Peas and Carrots: Self Care in Relationship
Peas and Carrots: Self Care in Relationship
Remember when you were single and you tried hard. Maybe it wasn’t even so long ago. You exercised and did your nightly skin care and teeth care and woke up and meditated and wrote in your journal about how much you love yourself and love where you’ve gotten to in your life.
Well at least some of that may be true.
Chances are that all that self love and self care was what actually got you fueled up for the relationship that you are now in!
When two people meet who are both fully fueled up and loved up by their own sense of self love and self care a loving relationship can ensue. Folks are available for love not because they need it or are half empty, but because they are overflowing with internal resources including love, and so they have love reserves to share!

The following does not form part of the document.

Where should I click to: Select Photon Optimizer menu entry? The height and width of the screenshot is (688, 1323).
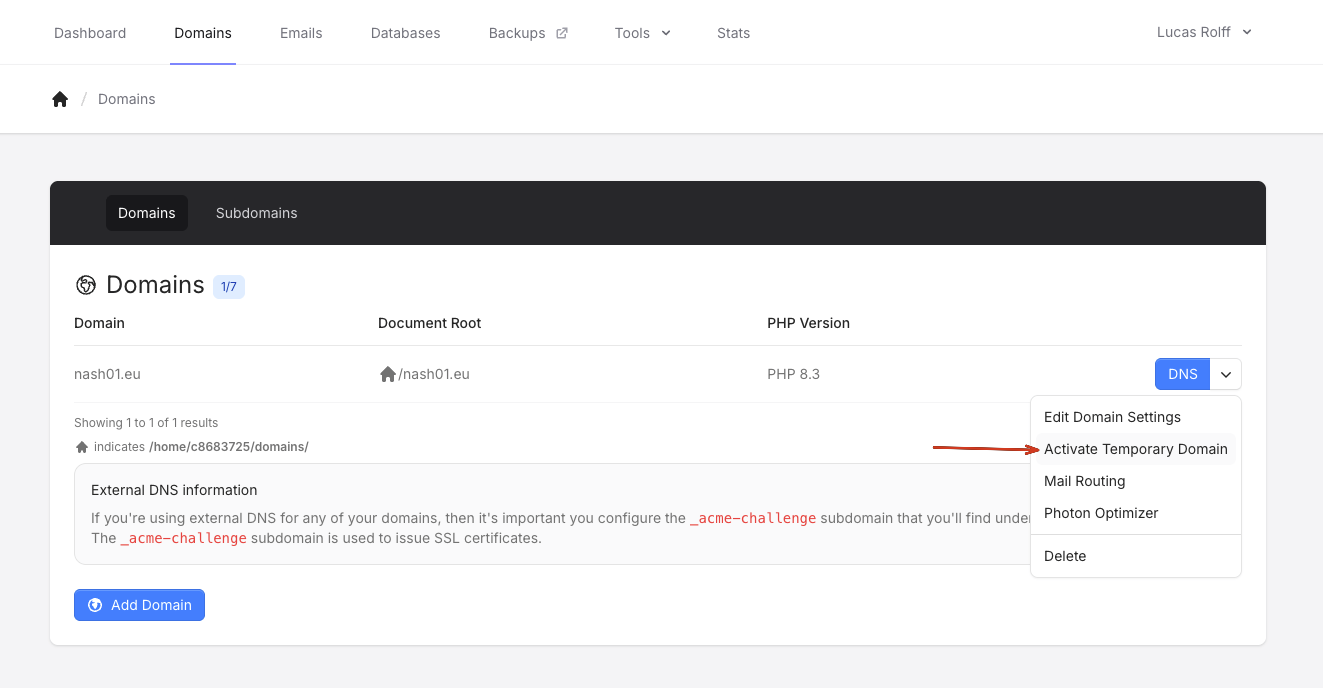[x=1101, y=513]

So then how does our self care slip?
Days of making love and ordering in food is a great way to start. Not getting out of bed to greet the sun and start your movement practice because your partner is still asleep and how could I miss out on those morning cuddles? That’s a good way too.
Couples can get into enemy territory when their self care slips. I often see how that slip in self care manifests in resentment towards the partner-where the internal dialogue is something like “I never see my rock climbing friends anymore because I’m in this relationship” or “I hate my body and it’s because of all the mornings you told me to stay in bed and cuddle you.”
The real real is that self care is about your devotion to yourself. Just as a devotee commits themselves to honor and pray daily to their guru or god/goddess, being a self devotee is committing to a daily devotion to the god or goddess within. It’s treating the body and mind as a temple of the divine and feeding it healthy media, food, movement and stillness. That’s right, diet is not just about the food we eat, our diet consists of everything that we ingest including media!
If your self care has slipped or you’ve seen that your partner’s self care has slipped, you can start it back up with a new morning practice to kick off the day. Suggest an early morning walk or 15 min of yoga if doing the activity together would be most motivating. Maybe you play a drum, shake a rattle or sing together.
Anything that is movement based or creative is a great way to transition from a non-self care morning mode(checking emails, coffee, stare out window, slump to work) to something that enlivens your spirit, makes you laugh, feel alive, connected, accomplished and strong.
If mornings will never be your thing consider switching out Netflix for a book party 2x a week. You will sleep better and feel more refreshed when you wake. Who knows you may even turn into a morning person!
As a gentle reminder, self care practices make us feel happy and alive. They allow us to show up to our partner as our best selves-available and open to giving and receiving the act of love.
A quote from Rumi inspires our tomorrow...
“The breeze at dawn has secrets to tell you. Don’t go back to sleep.”